Trafigura to Boost Mongolia Metal Trading as ‘Giant Awakens’
It secured its first iron ore and coal supply agreements in the country in the past few months, Mikhail Zeldovich, head of Trafigura’s Russia and Mongolia unit, said in a telephone interview from Ulan Bator. Talks on more accords are in progress and Trafigura’s first Mongolian tin shipment is due this week, he said.
“In all commodity businesses I anticipate strong growth, and in the bulk commodities of coal and iron ore I am targeting a multiple of what we already have,” Zeldovich said. “We very much see Mongolia as a sleeping giant of resources that’s now beginning to awaken.”
Mongolia in June surpassed Australia as the biggest seller of coking coal to China and total exports may rise 65 percent this year, according to Ulan Bator-based Trade and Development Bank. Rio Tinto Group will begin commercial output from the Oyu Tolgoi mine in 2013, a deposit in central Mongolia that it says is one of the biggest untapped sources of copper and gold.
A mining boom in the world’s most sparsely populated nation promises the greatest influx of wealth for Mongolia since Genghis Khan conquered most of Europe and Asia in the 13th century. Economic growth may surge to 23 percent in 2013, more than twice the forecast expansion in China, as mining projects begin production, the International Monetary Fund said in April.
Between 15 and 20 new mines are coming into operation in Mongolia every year and the government this year scrapped a 68 percent windfall tax on gold and copper to stimulate more industry development, Otgonbat Sedbazar, an adviser to the nation’s Resource Ministry, said last month. Mining investment reached $2.63 billion last year, almost 10 times the level a decade earlier, Otgonbat said.
Last year, Amsterdam-based Trafigura provided more than $40 million in financing to help start production at a lead and zinc mine in eastern Mongolia in exchange for an off-take accord, Zeldovich said. The trader has also invested in a trucking company in Mongolia to transport coal from producers including Mongolyn Alt (MAK) Group to China, he said. It ranks among the top three sells of copper in Mongolia, he said.
Zinc concentration output in Mongolia jumped to 112,600 metric tons last year from 22,800 tons in 2005, while tin output dropped to 13 tons in 2010 from 47 tons five years ago, according to a presentation Otgonbat made at a Hong Kong forum. Iron ore exports reached 3.2 billion tons last year from less than 170 million tons in 2005, Otgonbat said.

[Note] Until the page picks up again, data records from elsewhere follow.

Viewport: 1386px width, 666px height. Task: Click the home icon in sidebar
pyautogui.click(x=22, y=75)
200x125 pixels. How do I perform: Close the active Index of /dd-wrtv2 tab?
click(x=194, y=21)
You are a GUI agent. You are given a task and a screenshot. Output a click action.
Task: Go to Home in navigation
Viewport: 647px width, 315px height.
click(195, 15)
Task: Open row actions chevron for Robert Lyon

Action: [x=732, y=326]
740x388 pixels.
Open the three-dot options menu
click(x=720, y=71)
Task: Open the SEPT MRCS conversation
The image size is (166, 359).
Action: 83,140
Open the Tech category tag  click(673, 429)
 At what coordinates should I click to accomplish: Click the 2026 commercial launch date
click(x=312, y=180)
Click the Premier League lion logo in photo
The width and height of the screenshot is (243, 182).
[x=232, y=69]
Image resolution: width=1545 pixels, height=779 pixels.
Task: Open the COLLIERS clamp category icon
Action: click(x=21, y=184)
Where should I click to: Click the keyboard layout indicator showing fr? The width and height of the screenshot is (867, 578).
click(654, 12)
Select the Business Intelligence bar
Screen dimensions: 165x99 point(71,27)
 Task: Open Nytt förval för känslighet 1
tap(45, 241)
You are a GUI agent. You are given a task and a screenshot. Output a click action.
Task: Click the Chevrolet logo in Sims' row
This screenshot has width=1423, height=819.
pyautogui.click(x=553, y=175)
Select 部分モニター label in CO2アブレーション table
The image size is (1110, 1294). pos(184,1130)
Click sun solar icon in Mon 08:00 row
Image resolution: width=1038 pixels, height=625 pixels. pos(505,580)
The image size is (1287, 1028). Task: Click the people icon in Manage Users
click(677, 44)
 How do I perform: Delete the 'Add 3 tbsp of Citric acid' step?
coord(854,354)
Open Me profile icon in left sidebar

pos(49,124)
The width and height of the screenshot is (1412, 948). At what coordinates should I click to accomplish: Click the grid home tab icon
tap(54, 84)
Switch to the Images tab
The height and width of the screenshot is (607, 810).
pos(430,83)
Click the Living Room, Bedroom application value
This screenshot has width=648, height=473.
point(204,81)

The Trafigura team in Mongolia, including the trader’s truckers, has grown to more than 80 local staff since it began buying copper from local smelters in 1997 and more will be added as the headcount “has to catch up with our business needs,” Zeldovich said. It employs 6,000 people globally, according to the company’s website.
Trafigura is now considering investments in a “few” miners close to starting production, Zeldovich said without providing further details. One project under evaluation is a “mid-size” coking coal deposit that could send its steel- making raw material to Russia, he said.
“The coal sector in Mongolia is rapidly metamorphosing from exploration to large-scale production,” which could see output exceeding 60 million tons by 2015, compared with 22.5 million tons last year, Moscow-based Renaissance Capital brokerage said in a June report on Mongolia.
Trafigura said yesterday it has set up a joint venture with Origo Partners Plc. (OPP), a Beijing-based private equity firm with stakes in a number of exploration assets in Mongolia including Gobi Coal and Energy Ltd. The venture will explore for iron ore and coal in north and northwest Mongolia, Zeldovich said.
“There are a lot fewer opportunities close to production than there are greenfields,” Zeldovich said. “As we grow, we’d like to diversify ourselves in terms of commodities.”